Jennifer Bryden performances the main three female characters. Annabelle Schmidt, the super-spy with German accent; Pamela, the beautiful blonde woman; and Margaret, the Scottish farmer. 

Andy Williams and Stephen Critchlow hold the responsibility in the play. 100 minutes, 135 characters. Spies, farmers, cops, business men, women, hotels owners, mentalists… These artists can do all the personages that you can imagine, obviously in a comical way. They wear hats, clothes and wigs that allow them to change the character with a hilarious velocity. In a concrete moment in the function, they aren’t going to get their accoutrements changed behind the curtain but in front of all the spectators, in the stage. This situation will add, even more, mirth and fun. 
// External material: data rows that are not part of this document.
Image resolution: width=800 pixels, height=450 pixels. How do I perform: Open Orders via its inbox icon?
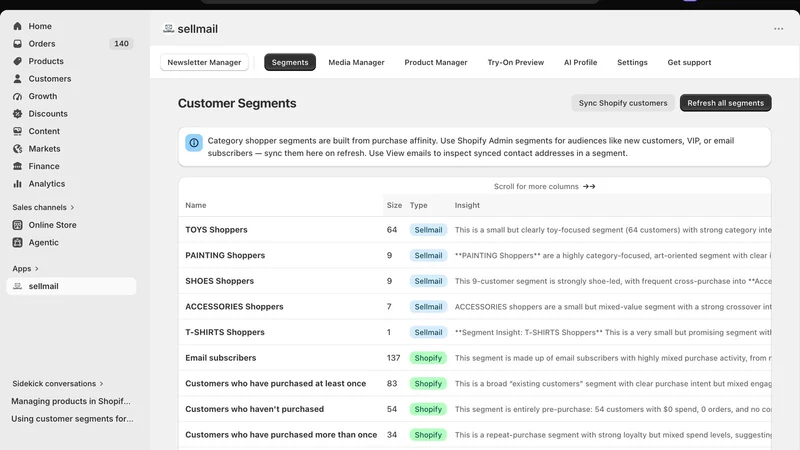(17, 44)
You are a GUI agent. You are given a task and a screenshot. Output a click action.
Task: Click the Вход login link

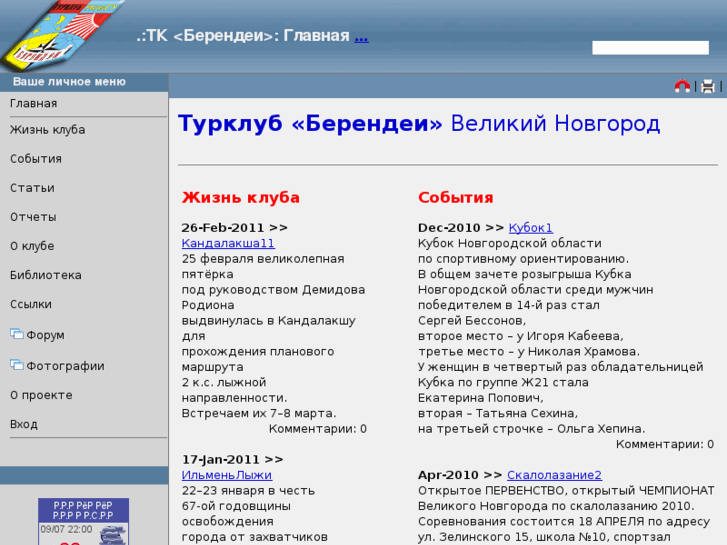click(x=24, y=424)

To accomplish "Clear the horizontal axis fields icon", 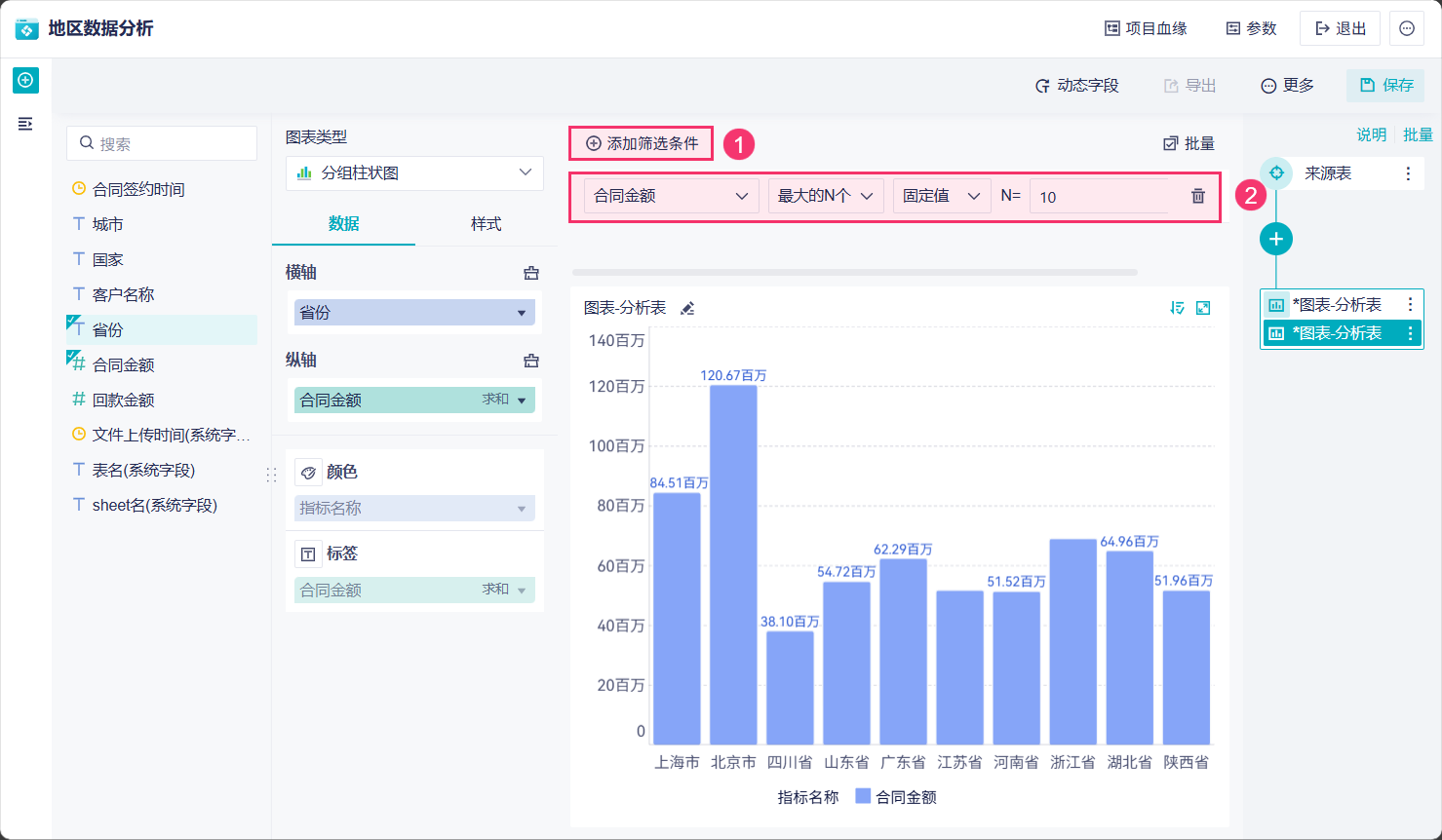I will (x=531, y=273).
A special refer deserves the Chinese shadows, the toy trains, the waterfall and all the gadgets that the Director, Maria Aitken, uses to achieve theatre inside the theatre. And, evidently, mentions to the master Hitchcock. Vertigo and Psycho appear in the stage to add another touch of humour. 

This adaptation, this new form to do theatre, works. The play has won the Olivier Award for Best New Comedy in 2007, the Drama Desk Awards for Unique Theatrical Experience and Outstanding Lighting Design the year later, and is the winner of two Tony Awards. 

This theatrical clownishness is to die for. So, do not miss it!